Land and fuel management remains a contested and divisive issue in Victoria.
At one end of the scale are those who believe that regular and repeated planned burning will reduce or eliminate uncontrollable bushfires. At the other end are those who favour total exclusion of fire from the landscape. While planned burning (and other fuel management techniques) can alter fuel loads, it must be carefully applied to reduce the risk of bushfire.
Even with an extensive fuel management program, bushfire risk remains and increases as the vegetation regrows. Many forest types will readily carry fire within a couple of years at which point they cannot simply be reburned without environmental consequences. The total exclusion of fire from an environment which is uniquely adaptive to – and for some species dependent upon for regeneration – is equally at odds with sound management of Victoria’s altered 21st century landscape.
Fuel management plays an important role in bushfire management; however, it is not a silver bullet. The extent to which it is effective and whether this effectiveness is measurable is limited by some key barriers identified in this Inquiry.
Community dissatisfaction with the current fuel management practices on public land highlighted a desire to use alternative approaches including mechanical treatment to reduce smoke effects and overcome the small burn ‘window of opportunity’. There was also significant interest in facilitating opportunities for Traditional Owners to care for Country through increased cultural burning.
Climate change
Concern over the future impact of climate change upon bushfires in Victoria was widely expressed to the Inquiry in submissions from government departments, emergency management agencies, community service organisations, councils, community groups and individuals.
The past is no longer a reliable guide to the influence of climate and weather upon bushfires into the future. Climate change is influencing the patterns of natural hazards globally. In Australia, increases in temperature and changes in rainfall patterns are contributing to an increase in extreme fire weather across much of the country. In south-east Australia there have been long-term decreases in rainfall. The bushfire season in the 21st century begins earlier and ends later.
The 2018 Commonwealth Scientific and Industrial Research Organisation State of the Climate Report predicts changes Australia will experience over the coming decades. Those that will influence the potential for bushfire are:
- further increase in temperatures, with more extremely hot days and fewer extremely cool days
- a decrease in cool season rainfall across many regions of southern Australia, with increasing drought
- an increase in the number of high fire weather danger days and a longer fire season for southern and eastern Australia.
As an interesting aside, the report understands the need to act on climate change:
Climate change mitigation is a crucial step towards reducing bushfire risk in the long-term. (p30)
Climate change mitigation is a crucial step towards reducing bushfire risk in the long-term. The sector’s climate change mitigation actions are part of a broader whole-of-government commitment to reduced emissions under the Climate Change Act 2017. Just as the government recognises climate change mitigation is a whole-of-government responsibility, it must also adopt this approach for disaster risk reduction planning. As such, all elements of responding to climate change need to be embedded in government decision-making. (p346)

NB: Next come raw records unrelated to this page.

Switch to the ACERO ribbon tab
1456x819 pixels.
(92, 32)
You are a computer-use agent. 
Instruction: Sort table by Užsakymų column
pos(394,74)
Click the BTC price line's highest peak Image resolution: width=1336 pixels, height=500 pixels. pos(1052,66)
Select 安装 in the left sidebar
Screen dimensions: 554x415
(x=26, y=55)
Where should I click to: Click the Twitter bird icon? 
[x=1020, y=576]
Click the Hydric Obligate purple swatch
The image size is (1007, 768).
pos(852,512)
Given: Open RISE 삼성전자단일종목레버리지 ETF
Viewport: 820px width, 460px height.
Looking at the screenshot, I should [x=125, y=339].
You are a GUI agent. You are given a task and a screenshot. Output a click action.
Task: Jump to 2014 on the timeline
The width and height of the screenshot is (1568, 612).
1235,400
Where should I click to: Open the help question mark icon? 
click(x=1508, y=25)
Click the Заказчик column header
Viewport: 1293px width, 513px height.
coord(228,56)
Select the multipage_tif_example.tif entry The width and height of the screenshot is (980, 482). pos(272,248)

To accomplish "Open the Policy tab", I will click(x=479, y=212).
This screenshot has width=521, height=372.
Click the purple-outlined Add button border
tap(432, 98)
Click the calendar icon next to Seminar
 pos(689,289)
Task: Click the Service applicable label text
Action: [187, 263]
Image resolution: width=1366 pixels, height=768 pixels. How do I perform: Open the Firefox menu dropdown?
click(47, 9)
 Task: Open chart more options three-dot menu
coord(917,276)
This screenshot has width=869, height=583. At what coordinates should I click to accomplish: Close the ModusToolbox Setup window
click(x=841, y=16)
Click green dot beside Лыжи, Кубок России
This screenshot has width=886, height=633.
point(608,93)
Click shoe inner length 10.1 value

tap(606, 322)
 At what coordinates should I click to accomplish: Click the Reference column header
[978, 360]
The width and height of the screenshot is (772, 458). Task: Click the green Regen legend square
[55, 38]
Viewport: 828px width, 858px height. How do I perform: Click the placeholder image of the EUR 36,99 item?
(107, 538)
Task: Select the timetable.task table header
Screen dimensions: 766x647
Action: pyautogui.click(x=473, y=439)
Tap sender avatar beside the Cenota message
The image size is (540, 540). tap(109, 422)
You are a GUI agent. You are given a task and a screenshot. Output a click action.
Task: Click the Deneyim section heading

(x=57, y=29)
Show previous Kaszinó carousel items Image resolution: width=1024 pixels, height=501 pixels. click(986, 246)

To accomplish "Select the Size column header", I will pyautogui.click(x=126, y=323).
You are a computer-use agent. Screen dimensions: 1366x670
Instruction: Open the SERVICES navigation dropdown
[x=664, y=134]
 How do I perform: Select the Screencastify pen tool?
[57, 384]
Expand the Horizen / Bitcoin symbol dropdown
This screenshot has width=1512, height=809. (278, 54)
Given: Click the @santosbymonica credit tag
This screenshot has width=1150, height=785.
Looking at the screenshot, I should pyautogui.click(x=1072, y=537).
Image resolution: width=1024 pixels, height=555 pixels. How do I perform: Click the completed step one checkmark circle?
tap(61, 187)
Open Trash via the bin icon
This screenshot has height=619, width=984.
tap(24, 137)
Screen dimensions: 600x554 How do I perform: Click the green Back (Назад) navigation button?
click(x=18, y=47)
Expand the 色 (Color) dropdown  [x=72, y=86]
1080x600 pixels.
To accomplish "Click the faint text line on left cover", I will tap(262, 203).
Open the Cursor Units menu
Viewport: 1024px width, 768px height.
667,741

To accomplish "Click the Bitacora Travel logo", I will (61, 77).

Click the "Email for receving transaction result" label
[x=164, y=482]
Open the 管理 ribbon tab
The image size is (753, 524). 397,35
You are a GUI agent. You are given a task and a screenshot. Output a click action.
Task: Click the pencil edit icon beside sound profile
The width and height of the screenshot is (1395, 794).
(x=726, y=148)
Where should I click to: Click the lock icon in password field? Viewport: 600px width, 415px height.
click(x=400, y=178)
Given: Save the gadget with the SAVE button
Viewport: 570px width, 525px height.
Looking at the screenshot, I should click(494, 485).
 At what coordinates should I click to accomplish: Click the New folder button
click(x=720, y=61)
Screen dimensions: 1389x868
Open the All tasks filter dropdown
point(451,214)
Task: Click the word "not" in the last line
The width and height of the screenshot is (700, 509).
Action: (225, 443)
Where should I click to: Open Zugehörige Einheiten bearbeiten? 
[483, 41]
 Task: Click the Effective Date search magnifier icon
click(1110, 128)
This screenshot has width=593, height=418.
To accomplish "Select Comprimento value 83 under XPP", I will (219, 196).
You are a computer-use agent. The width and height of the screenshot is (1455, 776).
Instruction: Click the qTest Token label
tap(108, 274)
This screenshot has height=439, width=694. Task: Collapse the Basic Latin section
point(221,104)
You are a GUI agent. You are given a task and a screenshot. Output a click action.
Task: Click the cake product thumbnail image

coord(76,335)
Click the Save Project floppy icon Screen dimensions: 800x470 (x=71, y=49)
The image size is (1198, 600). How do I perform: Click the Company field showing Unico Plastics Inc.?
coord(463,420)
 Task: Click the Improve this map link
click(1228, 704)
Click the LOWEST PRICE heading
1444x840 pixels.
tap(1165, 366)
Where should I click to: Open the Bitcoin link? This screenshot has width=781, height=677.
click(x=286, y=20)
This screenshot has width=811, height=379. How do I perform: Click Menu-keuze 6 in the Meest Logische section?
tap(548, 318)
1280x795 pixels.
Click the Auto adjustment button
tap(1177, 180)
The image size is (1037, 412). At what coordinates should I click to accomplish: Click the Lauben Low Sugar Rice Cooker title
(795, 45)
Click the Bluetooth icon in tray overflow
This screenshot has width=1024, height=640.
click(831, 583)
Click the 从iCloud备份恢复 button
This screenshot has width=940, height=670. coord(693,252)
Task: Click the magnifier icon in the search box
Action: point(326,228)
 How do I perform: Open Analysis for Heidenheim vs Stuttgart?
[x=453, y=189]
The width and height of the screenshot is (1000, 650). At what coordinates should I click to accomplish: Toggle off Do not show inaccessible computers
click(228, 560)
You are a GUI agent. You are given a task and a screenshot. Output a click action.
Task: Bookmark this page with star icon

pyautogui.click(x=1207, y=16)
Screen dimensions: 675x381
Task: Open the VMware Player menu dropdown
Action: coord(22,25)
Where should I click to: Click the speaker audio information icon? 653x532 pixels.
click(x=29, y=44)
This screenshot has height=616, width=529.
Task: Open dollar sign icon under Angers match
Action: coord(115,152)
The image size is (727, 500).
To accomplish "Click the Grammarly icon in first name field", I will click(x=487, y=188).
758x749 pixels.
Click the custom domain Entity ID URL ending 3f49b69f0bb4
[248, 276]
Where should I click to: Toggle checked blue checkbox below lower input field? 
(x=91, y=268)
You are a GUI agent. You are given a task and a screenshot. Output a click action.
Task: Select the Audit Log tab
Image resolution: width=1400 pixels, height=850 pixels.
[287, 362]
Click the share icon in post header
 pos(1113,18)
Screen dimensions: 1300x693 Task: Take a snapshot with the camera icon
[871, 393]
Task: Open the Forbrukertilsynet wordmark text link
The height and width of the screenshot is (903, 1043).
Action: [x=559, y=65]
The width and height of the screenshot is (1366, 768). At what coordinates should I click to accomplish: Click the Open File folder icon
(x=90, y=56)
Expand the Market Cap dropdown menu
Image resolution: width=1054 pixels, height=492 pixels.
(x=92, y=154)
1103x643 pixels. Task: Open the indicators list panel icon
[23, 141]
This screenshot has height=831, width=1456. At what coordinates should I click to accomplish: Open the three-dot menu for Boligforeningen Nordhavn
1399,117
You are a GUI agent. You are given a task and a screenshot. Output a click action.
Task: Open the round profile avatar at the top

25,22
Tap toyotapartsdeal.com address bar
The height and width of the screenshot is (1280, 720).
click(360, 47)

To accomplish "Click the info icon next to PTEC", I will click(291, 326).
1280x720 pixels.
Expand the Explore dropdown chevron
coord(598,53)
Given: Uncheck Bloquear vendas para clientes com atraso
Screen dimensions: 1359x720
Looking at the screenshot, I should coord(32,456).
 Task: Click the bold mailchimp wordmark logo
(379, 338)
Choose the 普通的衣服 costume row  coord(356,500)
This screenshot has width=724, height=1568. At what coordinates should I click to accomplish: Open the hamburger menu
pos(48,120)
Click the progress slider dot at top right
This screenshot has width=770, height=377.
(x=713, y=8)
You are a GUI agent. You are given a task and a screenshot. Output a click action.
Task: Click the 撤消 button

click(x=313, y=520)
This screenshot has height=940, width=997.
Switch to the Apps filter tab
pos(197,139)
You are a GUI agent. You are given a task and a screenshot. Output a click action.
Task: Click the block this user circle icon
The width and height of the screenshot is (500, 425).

The occurrences of earlier starts to the season has doubled in the last 45 years (from 5 occurrences through to 2002 with FFDI>25 before September, to 10 occurrences). These changes are expected to be further exacerbated under climate change.
Climate change contributed to Australia’s extraordinary 2019–20 fire season through cumulative long- term changes in climate.
Climate change has other indirect implications for bushfire risk management. Rising temperatures, increased fuel availability, increasing awareness of smoke and greenhouse gas emissions and less predictable wind conditions will reduce opportunities to safely undertake planned burning
Cost of firefighting
Climate change means that ‘the high workload and severity of the seasons is likely to strain the recruitment and retention of paid and volunteer staff’.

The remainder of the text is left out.